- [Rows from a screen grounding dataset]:
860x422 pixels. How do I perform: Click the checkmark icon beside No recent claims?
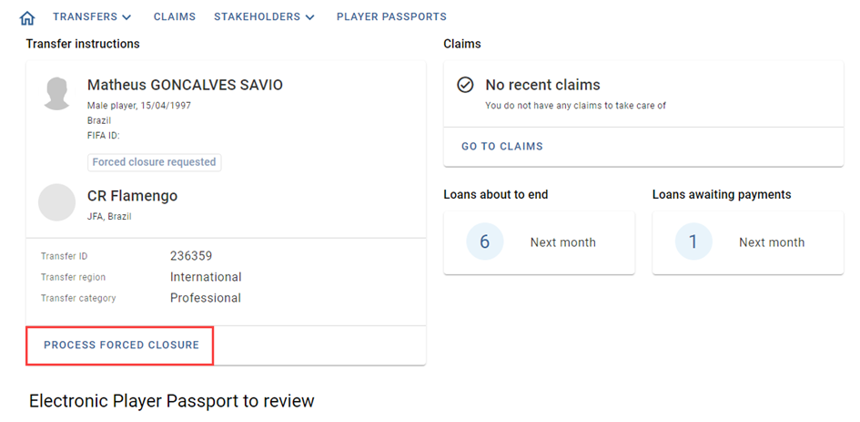tap(465, 85)
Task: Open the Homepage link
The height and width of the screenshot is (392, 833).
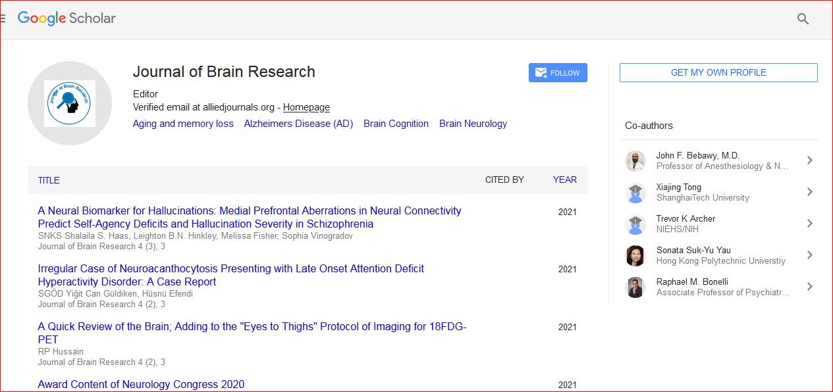Action: [306, 107]
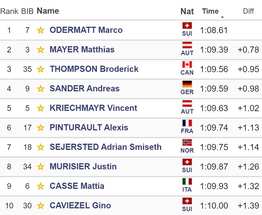262x215 pixels.
Task: Click the Diff column header
Action: tap(249, 11)
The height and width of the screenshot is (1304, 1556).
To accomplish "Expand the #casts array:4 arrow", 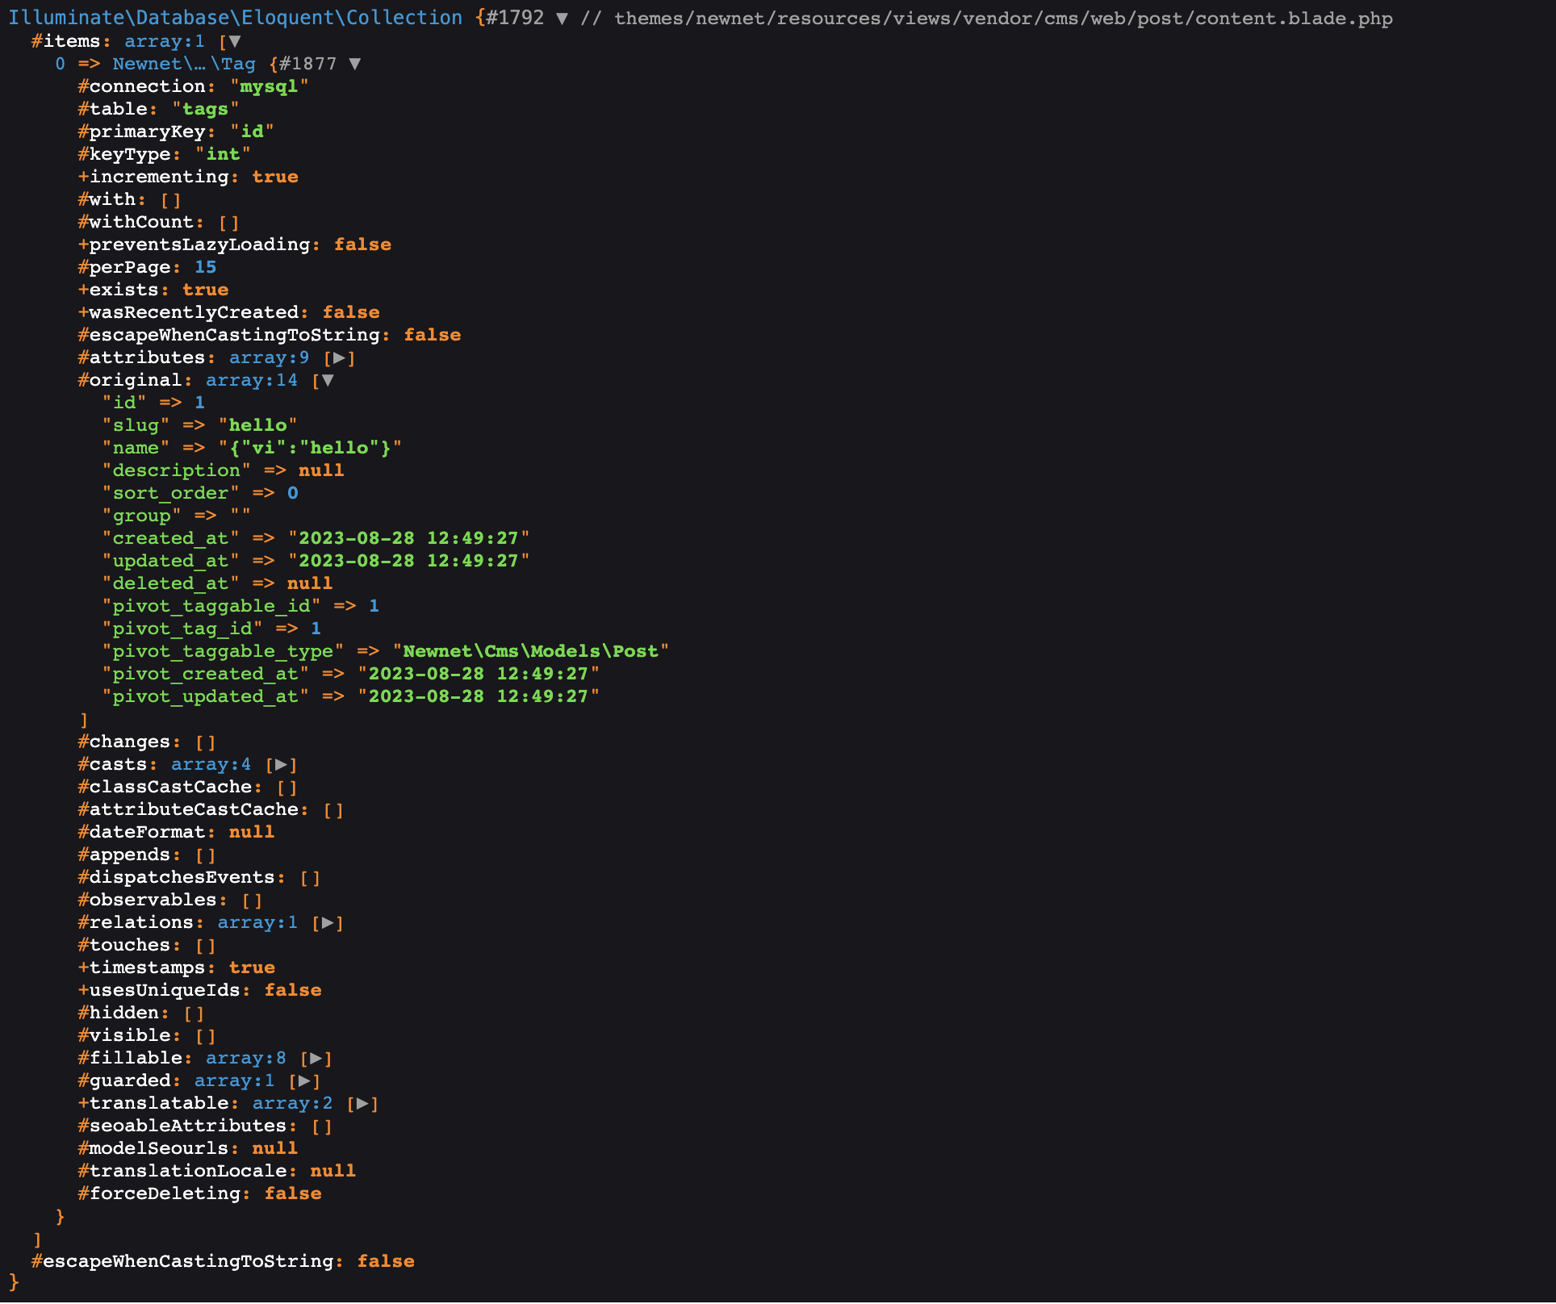I will click(281, 764).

- [GIVEN INSTRUCTION]: Reproduce the listing from its first line up to and including the line containing "tap(465, 85)". Leave out the pictures.

- [WRITTEN REPLY]:
860x422 pixels. How do I perform: Click the checkmark icon beside No recent claims?
tap(465, 85)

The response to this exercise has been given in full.